Goal:
Rewrite the lines below with every occurrence of "GUI agent" replaced by "interface agent", leaving everything else unchanged.

=-=-=-=-=

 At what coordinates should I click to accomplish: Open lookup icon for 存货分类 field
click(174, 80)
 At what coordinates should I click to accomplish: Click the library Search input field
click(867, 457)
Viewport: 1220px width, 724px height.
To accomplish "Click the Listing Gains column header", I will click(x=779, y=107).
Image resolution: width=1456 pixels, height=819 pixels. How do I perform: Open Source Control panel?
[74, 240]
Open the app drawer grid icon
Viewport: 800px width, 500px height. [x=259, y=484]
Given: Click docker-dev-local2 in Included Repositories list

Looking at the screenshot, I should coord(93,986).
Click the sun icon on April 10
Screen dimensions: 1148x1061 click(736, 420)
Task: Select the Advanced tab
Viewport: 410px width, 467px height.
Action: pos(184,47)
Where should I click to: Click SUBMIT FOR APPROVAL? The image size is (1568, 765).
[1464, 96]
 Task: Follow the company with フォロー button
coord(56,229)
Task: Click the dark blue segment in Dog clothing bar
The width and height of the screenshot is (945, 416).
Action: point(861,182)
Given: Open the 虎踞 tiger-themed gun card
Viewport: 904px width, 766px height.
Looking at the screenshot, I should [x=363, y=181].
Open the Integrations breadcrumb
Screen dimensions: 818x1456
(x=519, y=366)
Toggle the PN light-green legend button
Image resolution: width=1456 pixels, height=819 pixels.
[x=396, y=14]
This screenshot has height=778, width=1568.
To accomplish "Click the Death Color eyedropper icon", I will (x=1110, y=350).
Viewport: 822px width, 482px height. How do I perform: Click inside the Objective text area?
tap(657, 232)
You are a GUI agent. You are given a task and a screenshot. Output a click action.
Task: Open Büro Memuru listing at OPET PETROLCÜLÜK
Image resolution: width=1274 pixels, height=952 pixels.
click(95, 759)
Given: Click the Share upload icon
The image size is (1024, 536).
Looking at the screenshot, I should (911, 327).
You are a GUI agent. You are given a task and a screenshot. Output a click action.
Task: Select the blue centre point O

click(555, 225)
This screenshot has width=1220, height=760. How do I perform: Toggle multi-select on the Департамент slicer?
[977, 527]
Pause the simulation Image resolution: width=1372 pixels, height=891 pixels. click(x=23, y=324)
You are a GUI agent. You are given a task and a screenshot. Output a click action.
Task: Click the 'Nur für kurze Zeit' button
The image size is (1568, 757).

=-=-=-=-=

Solution to this task:
 At what coordinates should I click to accomplish: Open lookup icon for 存货分类 field
click(174, 80)
 At what coordinates should I click to accomplish: Click the library Search input field
click(867, 457)
Viewport: 1220px width, 724px height.
To accomplish "Click the Listing Gains column header", I will click(x=779, y=107).
Image resolution: width=1456 pixels, height=819 pixels. How do I perform: Open Source Control panel?
[74, 240]
Open the app drawer grid icon
Viewport: 800px width, 500px height. [x=259, y=484]
Given: Click docker-dev-local2 in Included Repositories list

Looking at the screenshot, I should coord(93,986).
Click the sun icon on April 10
Screen dimensions: 1148x1061 click(736, 420)
Task: Select the Advanced tab
Viewport: 410px width, 467px height.
Action: pos(184,47)
Where should I click to: Click SUBMIT FOR APPROVAL? The image size is (1568, 765).
[1464, 96]
 Task: Follow the company with フォロー button
coord(56,229)
Task: Click the dark blue segment in Dog clothing bar
The width and height of the screenshot is (945, 416).
Action: point(861,182)
Given: Open the 虎踞 tiger-themed gun card
Viewport: 904px width, 766px height.
Looking at the screenshot, I should [x=363, y=181].
Open the Integrations breadcrumb
Screen dimensions: 818x1456
(x=519, y=366)
Toggle the PN light-green legend button
Image resolution: width=1456 pixels, height=819 pixels.
[x=396, y=14]
This screenshot has height=778, width=1568.
To accomplish "Click the Death Color eyedropper icon", I will (x=1110, y=350).
Viewport: 822px width, 482px height. How do I perform: Click inside the Objective text area?
tap(657, 232)
You are a interface agent. You are given a task and a screenshot. Output a click action.
Task: Open Büro Memuru listing at OPET PETROLCÜLÜK
Image resolution: width=1274 pixels, height=952 pixels.
click(95, 759)
Given: Click the Share upload icon
The image size is (1024, 536).
Looking at the screenshot, I should (911, 327).
You are a interface agent. You are given a task and a screenshot. Output a click action.
Task: Select the blue centre point O

click(555, 225)
This screenshot has width=1220, height=760. How do I perform: Toggle multi-select on the Департамент slicer?
[977, 527]
Pause the simulation Image resolution: width=1372 pixels, height=891 pixels. click(x=23, y=324)
You are a interface agent. You are given a task and a screenshot. Output a click action.
Task: Click the 'Nur für kurze Zeit' button
The image size is (1568, 757).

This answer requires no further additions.